── Given data

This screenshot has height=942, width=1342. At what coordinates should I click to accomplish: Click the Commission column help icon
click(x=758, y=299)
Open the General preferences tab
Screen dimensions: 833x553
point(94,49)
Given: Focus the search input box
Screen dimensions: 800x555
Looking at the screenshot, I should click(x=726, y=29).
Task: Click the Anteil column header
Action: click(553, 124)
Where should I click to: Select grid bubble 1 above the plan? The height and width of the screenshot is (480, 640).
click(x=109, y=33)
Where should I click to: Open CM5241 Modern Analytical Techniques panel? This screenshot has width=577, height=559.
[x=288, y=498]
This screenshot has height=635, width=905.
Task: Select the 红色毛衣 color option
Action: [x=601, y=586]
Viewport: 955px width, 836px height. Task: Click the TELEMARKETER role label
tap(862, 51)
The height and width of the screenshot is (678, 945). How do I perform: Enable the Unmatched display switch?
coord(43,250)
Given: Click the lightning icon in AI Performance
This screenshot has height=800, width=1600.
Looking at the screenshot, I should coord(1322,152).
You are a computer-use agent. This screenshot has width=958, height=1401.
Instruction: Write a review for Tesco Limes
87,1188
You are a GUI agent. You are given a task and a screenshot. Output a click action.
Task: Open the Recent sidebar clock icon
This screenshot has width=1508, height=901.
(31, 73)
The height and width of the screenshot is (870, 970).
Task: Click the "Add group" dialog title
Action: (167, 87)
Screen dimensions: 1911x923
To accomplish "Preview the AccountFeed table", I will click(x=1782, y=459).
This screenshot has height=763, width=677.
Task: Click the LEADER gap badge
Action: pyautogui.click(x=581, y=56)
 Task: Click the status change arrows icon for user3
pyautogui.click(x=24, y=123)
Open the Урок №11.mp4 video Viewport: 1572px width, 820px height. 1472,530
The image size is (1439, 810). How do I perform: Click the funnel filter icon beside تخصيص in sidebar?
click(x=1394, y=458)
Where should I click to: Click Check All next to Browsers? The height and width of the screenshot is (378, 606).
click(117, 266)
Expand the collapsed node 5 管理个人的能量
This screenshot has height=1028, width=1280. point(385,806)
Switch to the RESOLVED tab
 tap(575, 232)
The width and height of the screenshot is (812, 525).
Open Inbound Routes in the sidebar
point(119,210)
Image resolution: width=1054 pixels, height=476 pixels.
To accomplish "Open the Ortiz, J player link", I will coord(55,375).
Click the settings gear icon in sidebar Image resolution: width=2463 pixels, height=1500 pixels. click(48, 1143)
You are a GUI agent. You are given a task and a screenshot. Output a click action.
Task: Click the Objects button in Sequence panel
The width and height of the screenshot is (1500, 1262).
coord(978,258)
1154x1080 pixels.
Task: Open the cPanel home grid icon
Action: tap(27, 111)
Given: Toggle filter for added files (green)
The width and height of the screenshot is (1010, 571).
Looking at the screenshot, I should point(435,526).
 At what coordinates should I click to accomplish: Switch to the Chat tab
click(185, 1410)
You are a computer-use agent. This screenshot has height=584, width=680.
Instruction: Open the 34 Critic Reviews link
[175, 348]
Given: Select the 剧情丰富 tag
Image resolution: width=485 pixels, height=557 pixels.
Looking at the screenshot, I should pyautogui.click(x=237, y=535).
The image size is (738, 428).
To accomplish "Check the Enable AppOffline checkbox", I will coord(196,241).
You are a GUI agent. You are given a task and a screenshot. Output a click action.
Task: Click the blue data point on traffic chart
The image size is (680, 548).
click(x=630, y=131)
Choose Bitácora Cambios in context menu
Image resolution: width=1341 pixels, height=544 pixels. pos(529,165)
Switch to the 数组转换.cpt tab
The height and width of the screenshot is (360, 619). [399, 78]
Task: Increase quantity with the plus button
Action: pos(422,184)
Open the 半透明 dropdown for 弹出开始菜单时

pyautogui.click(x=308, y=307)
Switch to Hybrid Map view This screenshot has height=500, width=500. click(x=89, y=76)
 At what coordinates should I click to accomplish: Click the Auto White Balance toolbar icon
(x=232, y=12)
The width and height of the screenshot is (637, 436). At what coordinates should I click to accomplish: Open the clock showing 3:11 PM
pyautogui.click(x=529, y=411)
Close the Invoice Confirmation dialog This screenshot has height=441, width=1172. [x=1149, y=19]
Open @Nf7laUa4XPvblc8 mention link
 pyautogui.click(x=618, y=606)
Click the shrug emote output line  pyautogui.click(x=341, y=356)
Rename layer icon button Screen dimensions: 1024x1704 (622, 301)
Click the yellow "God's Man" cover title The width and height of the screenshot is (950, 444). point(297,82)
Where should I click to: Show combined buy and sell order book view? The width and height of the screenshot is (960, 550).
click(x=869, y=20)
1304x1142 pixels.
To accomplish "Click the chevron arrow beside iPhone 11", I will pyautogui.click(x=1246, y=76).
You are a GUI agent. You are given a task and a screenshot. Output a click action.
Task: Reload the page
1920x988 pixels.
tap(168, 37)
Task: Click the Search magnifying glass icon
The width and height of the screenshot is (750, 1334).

────

### What is expected
Beginning with the very first line of the material above, give each line again exactly, ending with the line that contains "Screen dimensions: 1911x923".

### Written solution
This screenshot has height=942, width=1342. At what coordinates should I click to accomplish: Click the Commission column help icon
click(x=758, y=299)
Open the General preferences tab
Screen dimensions: 833x553
point(94,49)
Given: Focus the search input box
Screen dimensions: 800x555
Looking at the screenshot, I should click(x=726, y=29).
Task: Click the Anteil column header
Action: click(553, 124)
Where should I click to: Select grid bubble 1 above the plan? The height and width of the screenshot is (480, 640).
click(x=109, y=33)
Where should I click to: Open CM5241 Modern Analytical Techniques panel? This screenshot has width=577, height=559.
[x=288, y=498]
This screenshot has height=635, width=905.
Task: Select the 红色毛衣 color option
Action: [x=601, y=586]
Viewport: 955px width, 836px height. Task: Click the TELEMARKETER role label
tap(862, 51)
The height and width of the screenshot is (678, 945). How do I perform: Enable the Unmatched display switch?
coord(43,250)
Given: Click the lightning icon in AI Performance
This screenshot has height=800, width=1600.
Looking at the screenshot, I should coord(1322,152).
You are a computer-use agent. This screenshot has width=958, height=1401.
Instruction: Write a review for Tesco Limes
87,1188
You are a GUI agent. You are given a task and a screenshot. Output a click action.
Task: Open the Recent sidebar clock icon
This screenshot has width=1508, height=901.
(31, 73)
The height and width of the screenshot is (870, 970).
Task: Click the "Add group" dialog title
Action: (167, 87)
Screen dimensions: 1911x923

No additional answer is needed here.